The ad was a largely prophetic announcement to the world of a new device that would fundamentally change the way we work and connect with each other, right to the very core of our first greeting. In fact, ‘hello’ was a somewhat cryptic tease of the future, a compelling and assertive message to all that these phones (along with its computing power) will become an unquestionable part of our cultural fabric.
In a casual and yet significant nod to American folklore, viewers are shown, towards the end of the video, an in-phone image of a call from John Appleseed, who would be a recurring character in future Apple adverts. Johnny ( as he is better known) is a character widely believed to be based on on the life of John Chapman, the son of an American Revolutionary war veteran. Chapman, born in 1774 in Leominster, Massachusetts, was an outdoorsman and missionary who is said to have traveled on foot across the United States, planting apple tree nurseries wherever he went. He was believed to possess an uncanny knack for discovering the best planting spots across America and his wilderness skills and physical endurance was often regarded as a benign symbol of the European settlers’ conquest of the American continent.
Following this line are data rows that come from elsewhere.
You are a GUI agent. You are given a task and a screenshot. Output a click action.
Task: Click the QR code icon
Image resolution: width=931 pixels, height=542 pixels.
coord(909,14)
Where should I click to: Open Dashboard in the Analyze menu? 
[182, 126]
In a similar fashion to how America’s much-loved and endearingly eccentric nomad carved his rightful place in American folklore, the iPhone has engraved itself as a cultural icon in the hearts and minds of both technophiles and the common man. The iPhone’s 31-second introduction to the world served to highlight an inevitability that most of us missed - the fact that a new generation of mobile computing would, like the myth of John Appleseed and his apple plantations, find its way into every nook and cranny of our lives, at a pace unbeknownst to even the most prescient fortune teller.
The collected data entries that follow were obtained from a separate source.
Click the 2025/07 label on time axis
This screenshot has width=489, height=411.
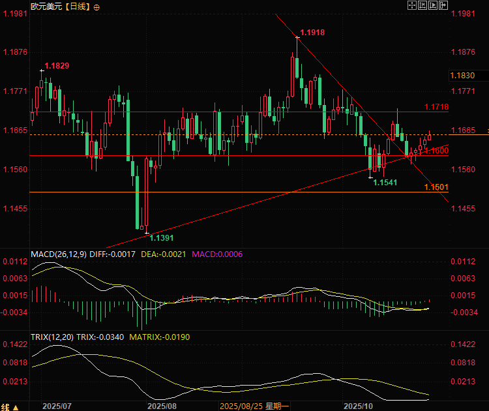[57, 406]
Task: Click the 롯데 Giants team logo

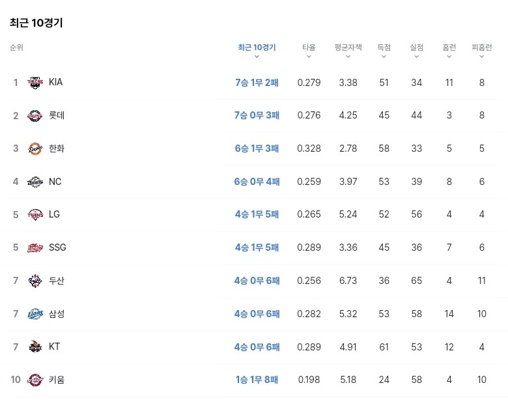Action: tap(35, 116)
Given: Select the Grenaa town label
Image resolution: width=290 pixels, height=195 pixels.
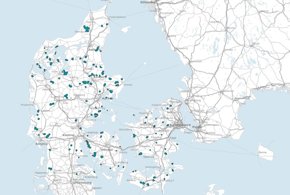Looking at the screenshot, I should (128, 85).
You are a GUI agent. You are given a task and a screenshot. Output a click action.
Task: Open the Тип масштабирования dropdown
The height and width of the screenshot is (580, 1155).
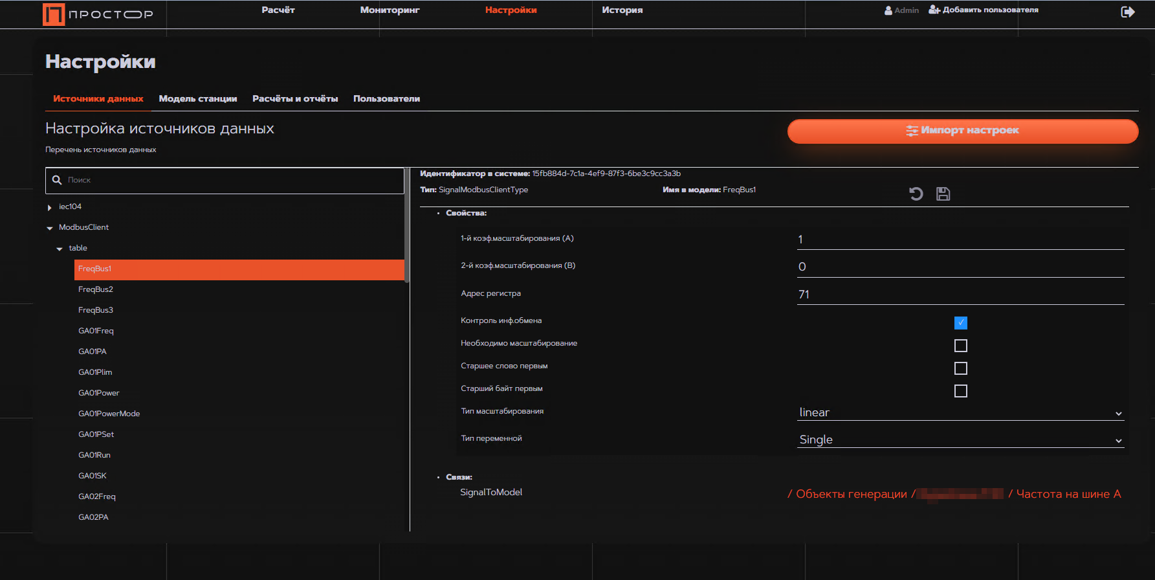pos(960,412)
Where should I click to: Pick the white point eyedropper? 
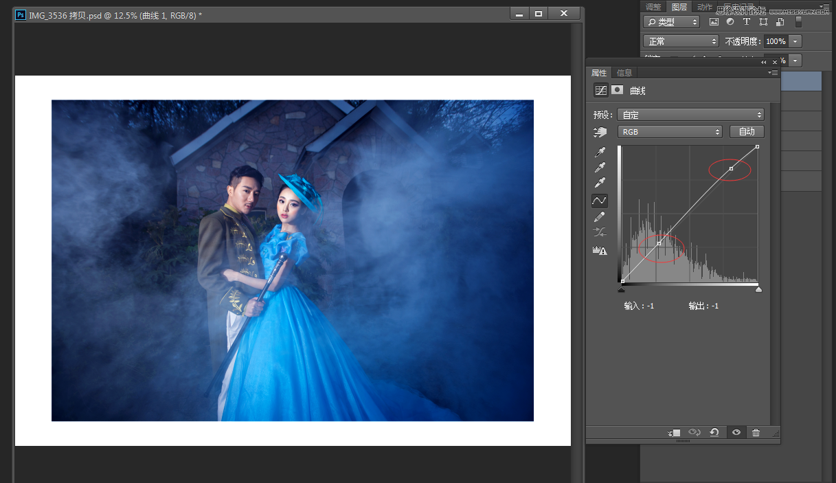600,183
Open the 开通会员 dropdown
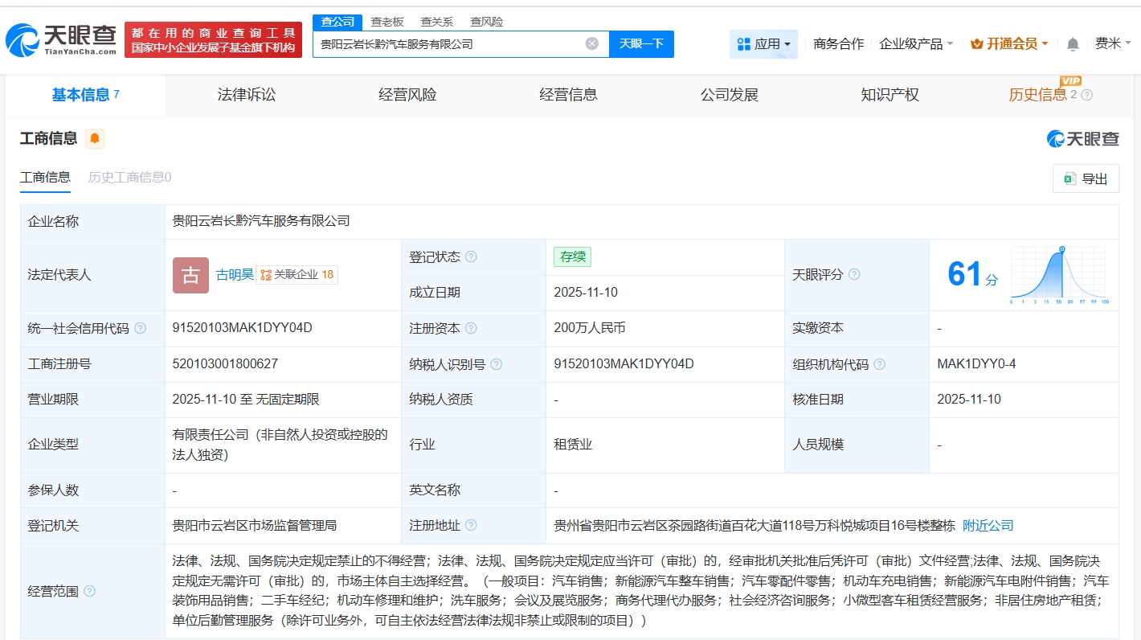 pos(1009,44)
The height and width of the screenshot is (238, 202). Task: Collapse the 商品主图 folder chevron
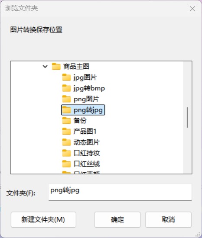click(x=45, y=67)
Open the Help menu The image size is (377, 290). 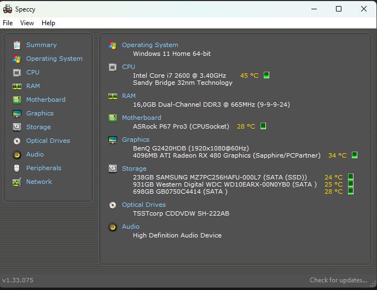(48, 23)
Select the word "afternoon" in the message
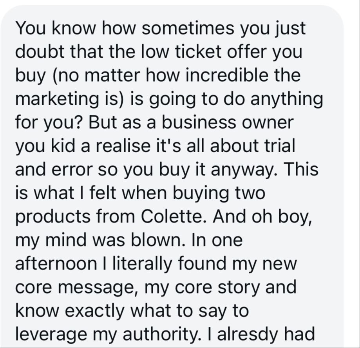Viewport: 360px width, 348px height. pyautogui.click(x=56, y=263)
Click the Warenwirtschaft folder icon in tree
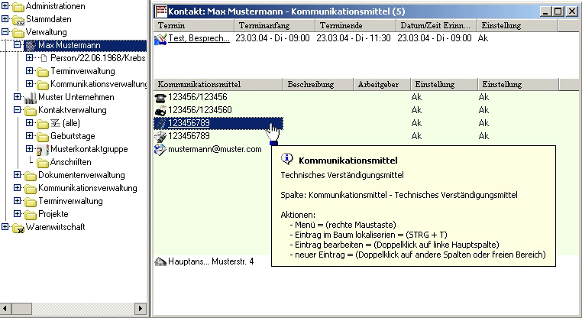This screenshot has height=318, width=582. point(18,227)
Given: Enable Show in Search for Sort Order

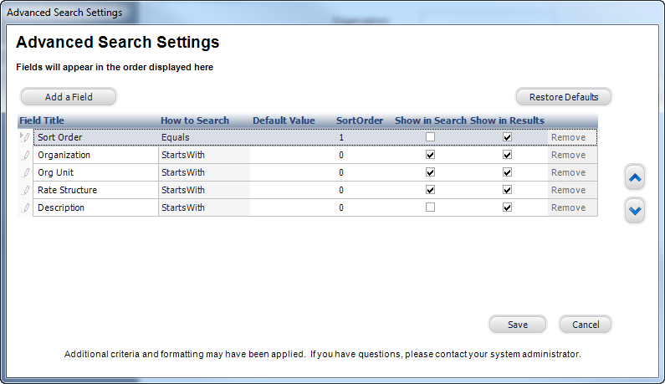Looking at the screenshot, I should pyautogui.click(x=430, y=137).
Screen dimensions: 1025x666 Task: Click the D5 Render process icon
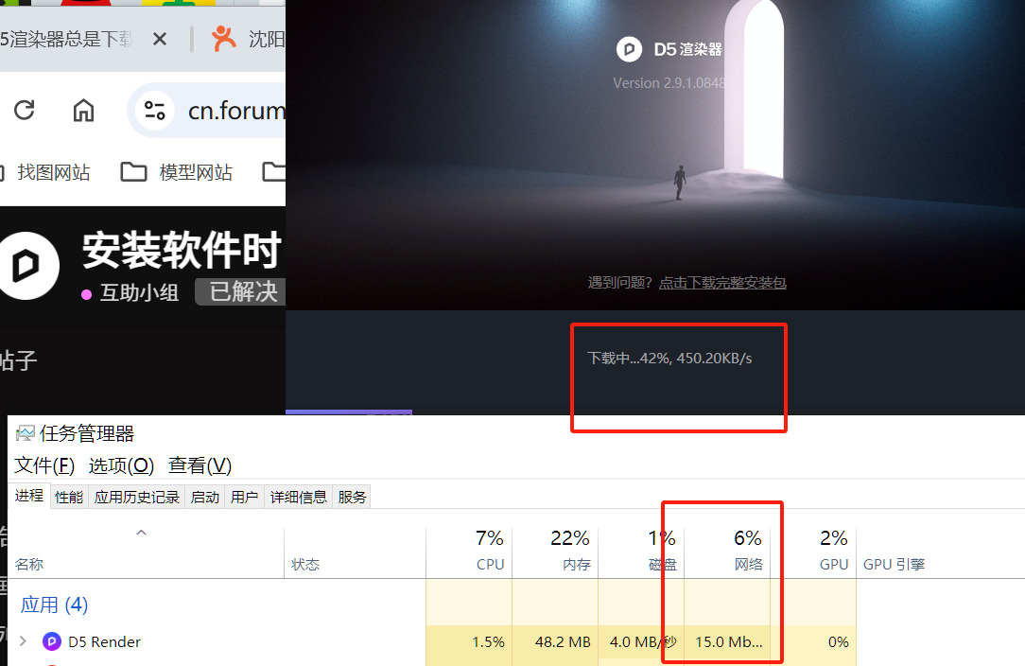click(52, 641)
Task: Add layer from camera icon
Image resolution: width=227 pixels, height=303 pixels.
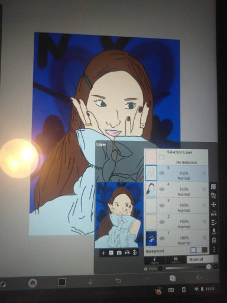Action: point(119,253)
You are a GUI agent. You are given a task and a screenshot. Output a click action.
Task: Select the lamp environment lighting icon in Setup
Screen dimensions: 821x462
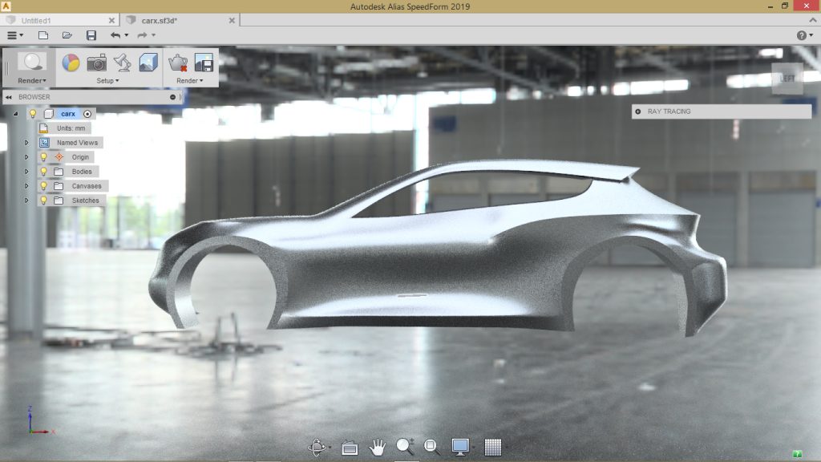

The iPhone’s simple yet elegant aesthetic and its seemingly brash confidence in occupying a relatively untested smartphone market, attracted legions of fans. Its insane rise in popularity prompted people like David Kuo, a former special assistant to the Bush administration, to coin the term "Appleism", in reference to the fervent form of fandom surrounding Apple products.
"Apple isn't a cult anymore, it has become a full-blown religion with scores of millions of followers…The frenzy around the iPhone brings to mind the clamouring throngs that greeted Jesus at the height of his ministry” - David Kuo
The iPhone will, for the next decade at least, both define and re-shape the realities of humans, communities and institutions. Together with the predominance of third-party development apps, there was a promise of instantaneous communication and information flows, from paying your bills to contacting a local government official. But most importantly, the iPhone will impose itself with much aplomb as a supremely necessary digital appendage to our everyday rituals whether you liked it or not.
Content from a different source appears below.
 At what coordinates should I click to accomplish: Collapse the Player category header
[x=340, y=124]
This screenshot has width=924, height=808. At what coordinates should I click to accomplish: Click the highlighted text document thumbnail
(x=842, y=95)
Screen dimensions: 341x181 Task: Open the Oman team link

It has, for better or worse, been a source of distraction from the rigours of the real-world. It has served as a convenient social buffer to avoid painfully awkward small-talk in the office lunch room. It has shared fleeting moments with us in bus-stops, trains, offices, restaurants, toilets, bedrooms, kitchens and other spaces and places. It has also housed some of our most painful and happy moments. Using an example from my own life, I still to this day, have text messages from when my wife first informed me that she was expecting, replete with all the happy emojis you could think of!
There is no denying that Apple’s iPhone product wasn’t just intent in announcing a new fangled technology, it was intent in being part of our everyday ritualised life, akin to a family member that you only just discovered you had, and one that would take up residence with you for the foreseeable future. It would seamlessly integrate into roles and responsibilities that we hold as fathers, mothers, children, office workers, politicians, teachers and artists to name a few, allowing us to quickly complete tasks and projects of varying complexities and micro-manage our lives to a level of organisation that Marie Kondo would be proud of.
For me, the charm of the first iPhone ad wasn’t in the technology. After all, it wasn’t the first touchscreen phone ever to be invented. That accolade falls to IBM way back in 1992. Rather, the novelty of the ad lies in the manner in how it communicated its remarkably simple message; that an indelible change is happening. There was no need for excessive celebratory fanfare, unlike some of Apple’s later offerings, because the real product that Apple was selling at the time was really its extraordinary foresight. A foresight squarely focused in changing the premise of what the mobile phone meant as a tool for communication and socialisation. The above sentiment was further reinforced when Steve Jobs announced at the iPhone’s official launch back in 2007, that ‘Apple Computers’ would now be officially known as ‘Apple Inc’, in an effort to mark Apple’s introduction within a broader ecosystem of everyday consumer electronics beyond computers. They would create products that had a legitimate right to inform, embellish and modify our everyday rituals and practices. It was a true ‘hello’ moment that didn’t need further qualifying.